As demonstrated by Fenn’s words and ABB’s display, the idea of automated equipment replicating the flexibility of a human hand but without being prone to the same inevitable uncertainty in efficiency is currently a popular boast among the machine tools industry. Describing its technology, laser marking systems company electrox says: “an amplified beam of parallel light, focused to a very small spot, to create a wide variety of text, images, barcodes etc. Very much like writing with a pen and paper.”

It’s almost as if Mother Nature is the inspiration for what is achievable, only we’ve taken the gifts she’s given us and used them to iron out the design flaws – transcend the limitations. The student becomes a scholar irrevocably and forever.

Electrox lasers are used to engrave plastics, metals, wood, cardboard, glass, foils and fabric with the lettering on keyboards, the numbers on mobile phones, high definition gobos for light shows, draw instructions on gear levers – just about any of the things you see marked irreversibly on the innumerable objects you come into contact with day by day but rarely if ever stop to wonder how it is been done to such a standardise finesse and never wears off. Lasers are the modern day answer and are fast becoming method of choice.

Lasers can’t just mark of course; they can now cut, just as well as and arguably better than any blade. Most new technology has to be seen to be believed at first and this is no exception but its true; a beam of light can really cut through steel. Adige’s LT Fiber Lasertube – the daddy of them all at MACH – achieves this in fine fashion. It resembles an oversize tanning bed but you’d get much more than tangoed if you were inside while it was in business.

Adige utilises true fibre laser technology in which the beam is generated directly inside the optic fibre itself. Compared to other methods whereby the beam is created externally then channelled through a fibre, this approach is less energy intensive, provides a faster cutting speed to laser power ratio and enables highly reflective materials to be processed. Changeovers from one job to another take just two minutes and are all controlled through the CNC, with no operator intervention or changing of parts.
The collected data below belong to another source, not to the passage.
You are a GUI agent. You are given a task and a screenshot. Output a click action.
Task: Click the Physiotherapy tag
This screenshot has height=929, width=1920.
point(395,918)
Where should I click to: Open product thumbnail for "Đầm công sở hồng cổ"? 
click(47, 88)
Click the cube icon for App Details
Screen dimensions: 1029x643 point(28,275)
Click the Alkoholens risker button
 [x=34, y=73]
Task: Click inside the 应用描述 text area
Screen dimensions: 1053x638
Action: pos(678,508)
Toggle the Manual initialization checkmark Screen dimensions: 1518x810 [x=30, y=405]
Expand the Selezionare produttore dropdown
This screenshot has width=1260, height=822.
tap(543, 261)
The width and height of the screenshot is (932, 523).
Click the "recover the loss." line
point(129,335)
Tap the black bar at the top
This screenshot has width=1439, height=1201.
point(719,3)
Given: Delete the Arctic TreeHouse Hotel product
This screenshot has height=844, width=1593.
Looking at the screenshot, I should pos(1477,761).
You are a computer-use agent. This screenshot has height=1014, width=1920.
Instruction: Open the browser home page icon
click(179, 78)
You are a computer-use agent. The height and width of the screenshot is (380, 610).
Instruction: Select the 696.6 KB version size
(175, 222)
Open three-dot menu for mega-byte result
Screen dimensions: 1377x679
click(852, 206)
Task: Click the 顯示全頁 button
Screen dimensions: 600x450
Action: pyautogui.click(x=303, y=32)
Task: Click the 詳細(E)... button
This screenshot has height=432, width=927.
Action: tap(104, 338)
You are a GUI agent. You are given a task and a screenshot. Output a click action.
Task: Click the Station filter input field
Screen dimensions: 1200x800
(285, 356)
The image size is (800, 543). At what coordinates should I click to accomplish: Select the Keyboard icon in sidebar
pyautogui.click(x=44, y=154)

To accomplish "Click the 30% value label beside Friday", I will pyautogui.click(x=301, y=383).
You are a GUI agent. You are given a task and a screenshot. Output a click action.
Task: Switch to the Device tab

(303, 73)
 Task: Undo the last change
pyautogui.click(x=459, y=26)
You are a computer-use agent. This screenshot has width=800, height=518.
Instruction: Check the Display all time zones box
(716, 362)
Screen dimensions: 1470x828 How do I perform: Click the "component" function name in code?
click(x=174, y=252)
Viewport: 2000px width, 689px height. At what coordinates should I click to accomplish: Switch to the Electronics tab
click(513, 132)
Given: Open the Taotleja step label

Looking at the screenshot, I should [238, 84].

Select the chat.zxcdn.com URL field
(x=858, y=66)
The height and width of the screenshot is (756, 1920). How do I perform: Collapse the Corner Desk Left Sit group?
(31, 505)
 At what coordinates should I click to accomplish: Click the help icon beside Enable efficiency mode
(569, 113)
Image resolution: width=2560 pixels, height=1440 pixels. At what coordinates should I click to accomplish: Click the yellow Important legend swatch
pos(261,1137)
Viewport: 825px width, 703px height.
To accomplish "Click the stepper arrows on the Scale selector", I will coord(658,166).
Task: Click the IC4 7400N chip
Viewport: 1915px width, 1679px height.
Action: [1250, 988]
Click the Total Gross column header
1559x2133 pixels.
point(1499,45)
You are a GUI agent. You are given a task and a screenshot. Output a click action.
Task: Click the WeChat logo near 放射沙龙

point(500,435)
Finally, 3D printing of products as a form of manufacturing has been touted as a big part of the industry’s future for a while now and this technology has its tail feathers fully fanned out at MACH.

Objet is displaying two of these printers, the entry level Alaris30 and the multi-material Connex350, which can produce parts such as wires and cables, grips and handles, plugs, shock absorbers and gaskets. As a demonstration of the Connex350, I was presented with a fully operational miniature spanner with three distinct sections made from different materials put printed fitted as a single piece. The company says this use of multiple materials in a single build is unique to its technology.

The desk-top printers work by producing ultra thin layers of UV curable polymers on top of one another to make the product. The layers produced by the Alaris are 28-micron in size while from the Connex they are 16-micron. A micron is a thousandth of a millimetre, don’t you know.

You can imagine that this lot isn’t cheap though. One of the finance companies I spoke to at MACH said they were buoyant at the moment with money to lend (they would though, wouldn’t they?) but they repeated a message long spoken by manufacturers before and repeated here: capital allowances are imperative.

The Tory election manifesto promised cuts to corporation taxes, partly funded by reductions in capital allowances. This would not provide inspiration for companies to snap up these capabilities. I’m not sure whether George Osborne or indeed Vince cable intend to visit MACH this week but with the ‘emergency’ budget just around the corner it would be a fine thing for manufacturing if they did.